During the increasing muscular
relaxation of deepening sleep, the airway can become very flaccid. The
relaxation of the tongue can cause it to fall back, touching the back of the
throat, which either partially or completely closes the airway. This is
Obstructive Sleep Apnea (OSA).
Snoring is vibration of the uvula,
soft palate, and throat walls against the tongue resulting in reduced airflow.
In the apneic patient, the snoring can stop for
between 10 seconds and two minutes. During this silent period, the patient is
unable to breathe. When the body "realizes" it is suffocating due to
this restricted or closed airway, adrenaline is secreted to raise blood
pressure, arouse the sleeper to a less deep level of sleep, and cause body
movements in an attempt to restart or improve breathing. In the severe Sleep Apnea
patient, this process may be repeated 300-400 times per night, resulting in
severe disruptions of normal sleep and brain wave activity. The ultimate result
is sleep fragmentation and deprivation and all the dangerous side effects of
that condition.
How is sleep-disordered breathing diagnosed?
According to the
American
Academy
of Sleep Medicine (AASM) and the Academy of Dental Sleep Medicine (ADSM) the
gold standard for diagnosis of Sleep-Disordered Breathing is overnight sleep
testing. The test is called overnight polysomnography (PSG). This test is done in special facilities where the patient will stay
overnight. The patient will then be hooked up by a sleep technician to a polysomnograph machine; this machine records (among others)
your breathing, heartrate, oxygen blood saturation, limb movements and
brainwaves during your sleep.A Sleep specialist will then review the records
and make a diagnosis. An alternate
method is to do a home sleep study; this study is limited in channels and is
sometimes used for screening purposes. Some Sleep Centers requires a limited
overnight home study before they accept the patient for the more expensive
in-lab full overnight polysomnography.
Treatment options for Sleep-Disordered Breathing (SDB)
Depending on the diagnosis
(pathologic snoring, upper airway resistance syndrome, mild, moderate or severe
sleep apnea) and other clinical findings there are several options for
treatment modalities. The most common advice is weight loss and increased
physical fitness; obesity is highly associated with SDB. Secondly changing
sleep position; some patients show a remarkably decrease of snoring and apneic events when they are sleeping on their side instead
of their back. The gold standard of treatment options is the use of CPAP
(Continuous Positive Airway Pressure); this is a device that blows air into the
airway through a mask, maintaining patency of the
airway allowing the patient to breathe. When the diagnosis is moderate to
severe sleep apnea, the AASM and ADSM recommends the use of CPAP. In case the diagnosis is mild to moderate
Sleep Apnea, there are options in the treatment modalities; some will benefit
from CPAP and others will be able to use an oral appliance.This will be
determined by the treatment team, consisting of a trained dentist and a sleep
specialist.If the diagnosis is mild Sleep Apnea, upper airway resistance
syndrome (UARS) or pathologic snoring, then oral appliances are indicated;
however the dental condition of patient must meet some minimum requirement.

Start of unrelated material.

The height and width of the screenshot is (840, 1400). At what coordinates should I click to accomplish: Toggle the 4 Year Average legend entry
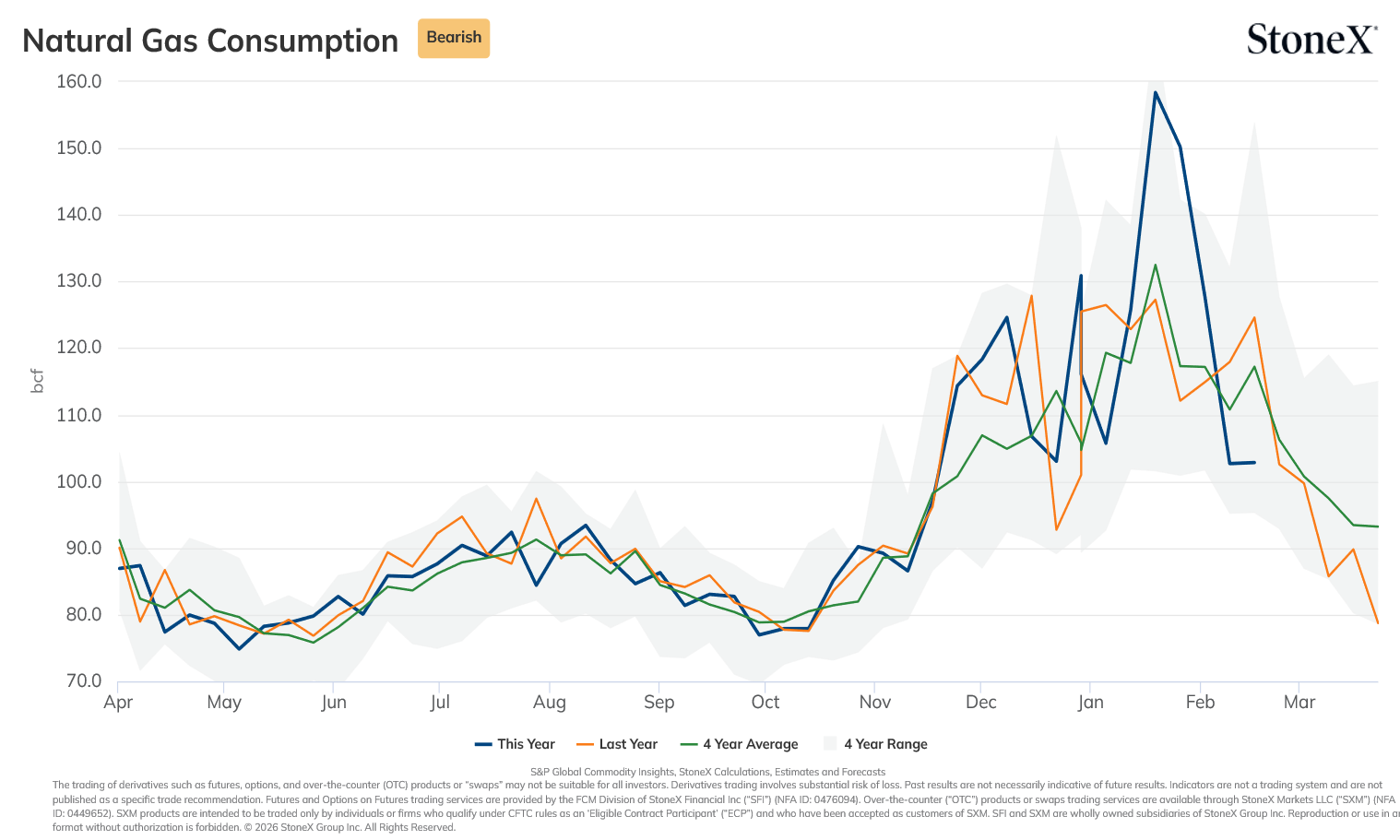tap(739, 744)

There are many designs of oral appliances and it is the task of the trained
dentist to choose the most appropriate design for the patient. Last option of
treatment is surgery; this can vary from removal of tonsils and / or adenoid to
jaw surgery. A team consisting of a trained dentist and a medical specialist
(ENT, Respirologist, and Oral Surgeon) will determine
what the best option is for the patient.